Pendidikan
Indonesia Bergerak ke Mana? Amich Alhumami ; Penekun Kajian Pendidikan, Meraih PhD
Antropologi dari University of Sussex, United Kingdom |
MEDIA INDONESIA,
10 September 2021
PEMBANGUNAN
pendidikan telah membuahkan hasil yang relatif baik, terutama dalam hal
pemerataan akses di semua jenjang. Dalam satu dekade terakhir, angka
partisipasi kasar (APK) SMP/MTs, dan SMA/SMK/MA meningkat signifikan
masing-masing dari 80,60% dan 62,85% (2010) menjadi 92,06% dan 84,53% (2020).
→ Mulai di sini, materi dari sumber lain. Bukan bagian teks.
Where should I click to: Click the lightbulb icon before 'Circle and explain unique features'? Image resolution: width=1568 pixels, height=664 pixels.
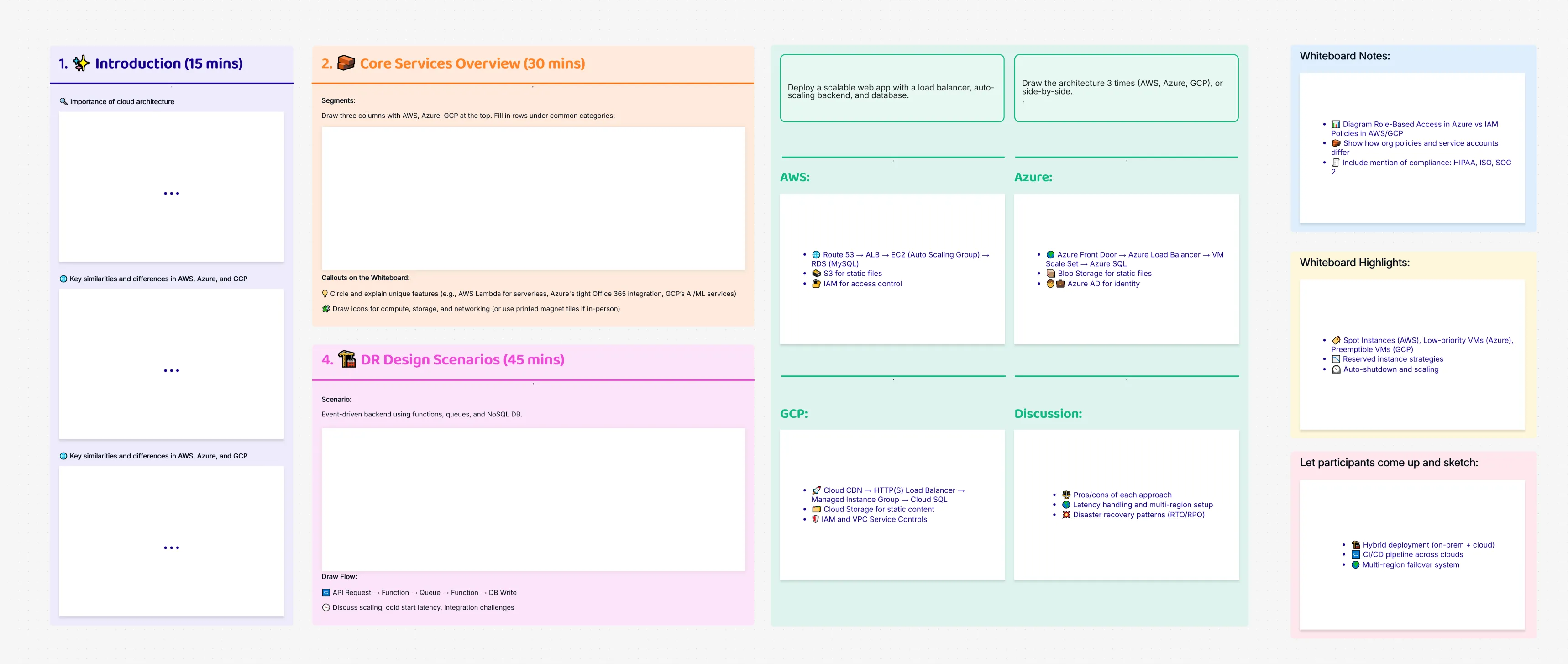(x=325, y=293)
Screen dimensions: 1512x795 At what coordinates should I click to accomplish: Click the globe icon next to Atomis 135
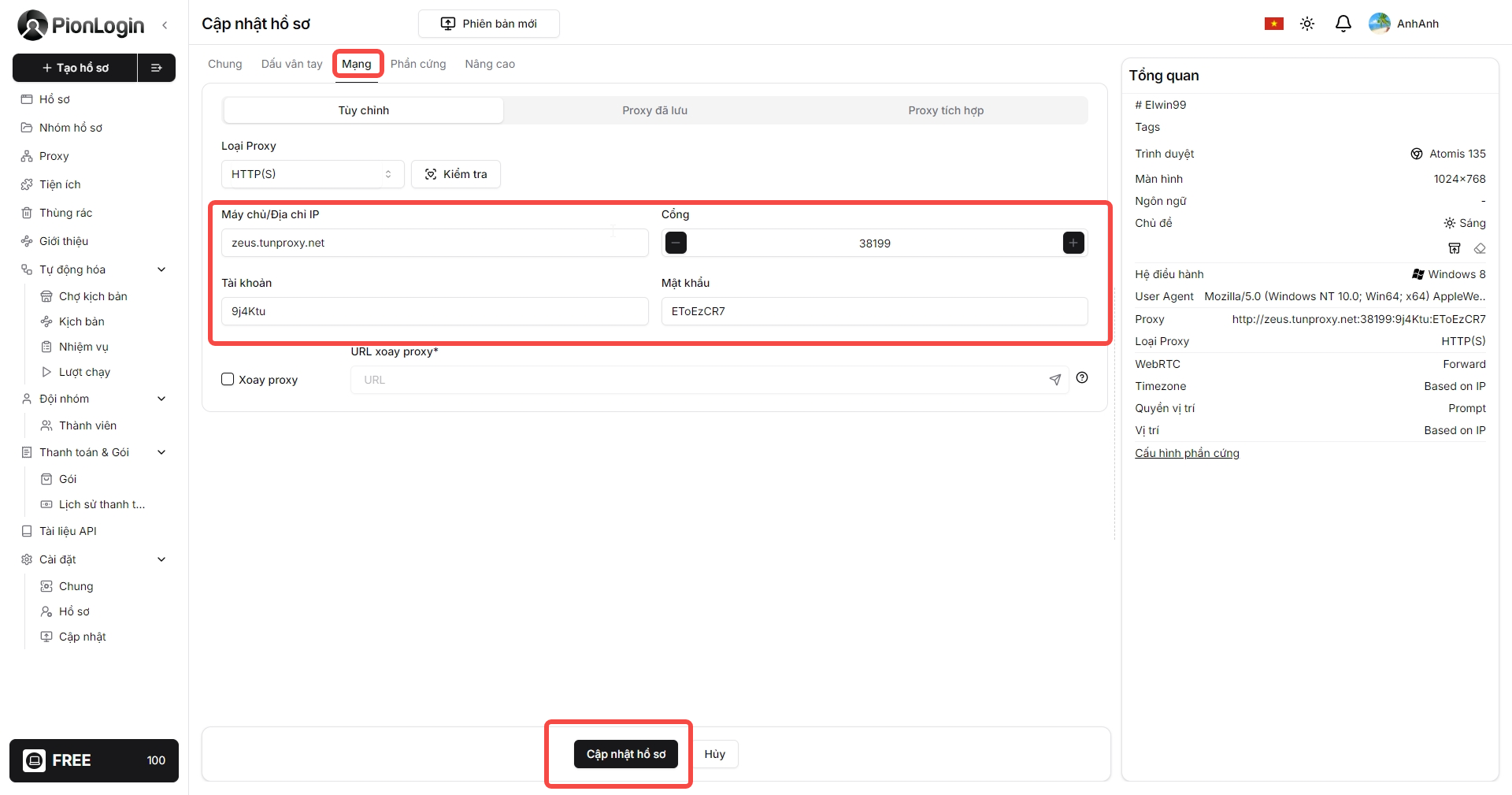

Namun, capaian partisipasi pendidikan yang terus meningkat ini tidak seimbang
dengan kualitas yang stagnan saja, bahkan cenderung menurun. Hasil studi: penurunan kualitas Dalam hal mutu
pendidikan, kita memang sedang menghadapi situasi krisis yang sangat serius,
sebagaimana dapat dibaca melalui dua hasil kajian ilmiah kredibel, yang
terbit berurutan mengenai capaian hasil belajar siswa-siswa Indonesia.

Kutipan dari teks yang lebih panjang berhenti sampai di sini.